Monday, August 23, 2010

A canner, exceedingly canny . . .

A canner, exceedingly canny,
One morning remarked to his granny,
"A canner can can
Anything that he can;
But a canner can't can a can, can he?"

Our garden is bursting with wonderful, juicy, tasty tomatoes; more than we could hope to consume before they begin to spoil.  I plan to preserve them in a number of ways so that we can enjoy them in the coming months.
The latest batch is getting canned for tomato sauce . . . which means that I am removing the skins, seeds and most of the juice.  The juice is reserved for hot liquid to pack them in.
 So here’s how it goes . . . canning ‘maters

Because tomatoes are high-acid, they can be processed using a water-bath canner as opposed to a pressure canner.

  • Wash the jars and caps in hot, soapy water.  Rinse well.  Dry the bands and set aside.Heat jars and lids in a saucepot of simmering water.  Allow jars and lids to remain in hot water until ready for use, removing one at a time as needed.  
    • Fill boiling-water canner half-full with hot water. Heat water just to a simmer and keep hot until used for processing.

    • Select fresh tomatoes - use firm tomatoes free of cracks, spots and growths. Gently wash tomatoes; drain
    • Blanch the tomatoes in boiling water for about 30 to 60 seconds or until skins start to crack. Remove from boiling water. Dip immediately into cold water.

    • Slip off skins; trim away any green areas; cut out core. Leave tomatoes whole or cut into halves or quarters.

    •  For tomatoes packed in water, place tomatoes in a large saucepot, adding just enough water to cover. Boil gently 5 minutes.

    • Remove canning jar from hot water with a jar lifter; set jar on towel. Add 1 tablespoon bottled lemon juice to each pint jar, 2 tablespoons bottled lemon juice to each quart jar.

    •  Carefully pack tomatoes into hot jar, leaving 1/2-inch headspace. Ladle boiling tomato juice over tomatoes, leaving 1/2-inch headspace.

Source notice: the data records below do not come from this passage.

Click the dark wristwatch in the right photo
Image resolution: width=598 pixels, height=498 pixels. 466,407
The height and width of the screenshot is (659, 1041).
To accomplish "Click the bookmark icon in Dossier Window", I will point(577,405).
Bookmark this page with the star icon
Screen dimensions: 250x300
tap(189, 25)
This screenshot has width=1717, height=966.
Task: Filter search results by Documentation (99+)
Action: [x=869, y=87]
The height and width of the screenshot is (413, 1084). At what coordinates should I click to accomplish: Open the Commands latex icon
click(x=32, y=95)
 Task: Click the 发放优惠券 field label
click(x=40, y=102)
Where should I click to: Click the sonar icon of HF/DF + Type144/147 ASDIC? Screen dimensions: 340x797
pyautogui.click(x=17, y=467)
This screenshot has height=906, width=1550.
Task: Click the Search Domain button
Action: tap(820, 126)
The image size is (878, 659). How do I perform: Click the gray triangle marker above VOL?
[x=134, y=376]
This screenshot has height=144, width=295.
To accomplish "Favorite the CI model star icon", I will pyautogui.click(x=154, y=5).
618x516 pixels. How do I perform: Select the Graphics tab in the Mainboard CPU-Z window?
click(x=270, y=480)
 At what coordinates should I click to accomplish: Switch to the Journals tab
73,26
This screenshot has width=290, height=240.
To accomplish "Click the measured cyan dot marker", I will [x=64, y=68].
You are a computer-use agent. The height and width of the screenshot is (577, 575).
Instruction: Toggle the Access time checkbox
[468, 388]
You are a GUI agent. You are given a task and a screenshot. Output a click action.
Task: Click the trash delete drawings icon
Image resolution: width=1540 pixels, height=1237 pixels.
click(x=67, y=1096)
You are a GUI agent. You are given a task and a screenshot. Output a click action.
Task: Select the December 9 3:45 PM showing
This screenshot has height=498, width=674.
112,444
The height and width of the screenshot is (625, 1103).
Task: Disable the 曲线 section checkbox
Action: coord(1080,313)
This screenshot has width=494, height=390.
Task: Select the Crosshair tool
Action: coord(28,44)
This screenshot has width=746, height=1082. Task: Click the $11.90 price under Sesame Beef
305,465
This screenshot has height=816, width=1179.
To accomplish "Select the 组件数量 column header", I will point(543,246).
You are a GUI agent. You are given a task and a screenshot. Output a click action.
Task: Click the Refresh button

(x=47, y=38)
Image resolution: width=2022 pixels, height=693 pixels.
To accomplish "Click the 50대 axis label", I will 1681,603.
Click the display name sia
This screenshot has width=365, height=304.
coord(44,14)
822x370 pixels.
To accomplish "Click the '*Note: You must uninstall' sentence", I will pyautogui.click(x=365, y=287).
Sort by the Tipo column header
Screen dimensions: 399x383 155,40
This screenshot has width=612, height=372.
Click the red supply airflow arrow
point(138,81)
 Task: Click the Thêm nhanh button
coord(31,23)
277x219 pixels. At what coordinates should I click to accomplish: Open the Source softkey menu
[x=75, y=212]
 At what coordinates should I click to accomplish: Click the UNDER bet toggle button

Add 1/2 teaspoon salt per pint jar or 1 teaspoon salt per quart jar, if desired.
    • Slide a nonmetallic spatula between tomatoes and jar; press back gently on tomatoes to release trapped' air bubbles. Repeat procedure 2 to 3 times around inside of jar.

    •  Wipe rim and threads of jar with a dean, damp cloth. Remove lid from hot water using a lid wand. Place lid on jar, centering sealing compound on rim. Screw band down evenly and firmly, just until resistance is met-fingertip tight.
    •    As each jar is filled, set into the boiling-water canner. Water in canner should be kept at a simmer. After all jars are filled and placed into the pot make sure the water covers the two-piece caps on the jars by 1 to 2 inches. Add boiling water, if necessary.

    •  Put lid on canner. Bring water to a boil. Start counting processing time after water comes to a rolling boil. Process pints 40 minutes, quarts 45 minutes, at a gentle but steady boil for altitudes at or below 1,000 feet above sea level.
    • When processing time is complete, turn off heat and remove canner lid. Let canner cool 10 minutes before removing jars. Remove jars from canner and set them upright, 1 to 2 inches apart, on a dry towel to cool. Do not retighten bands. Let jars cool 12 to 24 hours.

    •  After jars have cooled, check lids for a seal by pressing on the center of each lid. If the center is pulled down and does not flex, remove the band and gently try to lift the lid off with your fingertips. If the lid does not flex and you cannot lift it off the lid has a good vacuum seal. Wipe lid and jar surface with a clean, damp cloth to remove food particles or residue. Label. Store jars in a cool, dry, dark place.

    You know you are addicted to canning when you believe the words blanching, de-seeding, and rolling boil have a musical quality to them.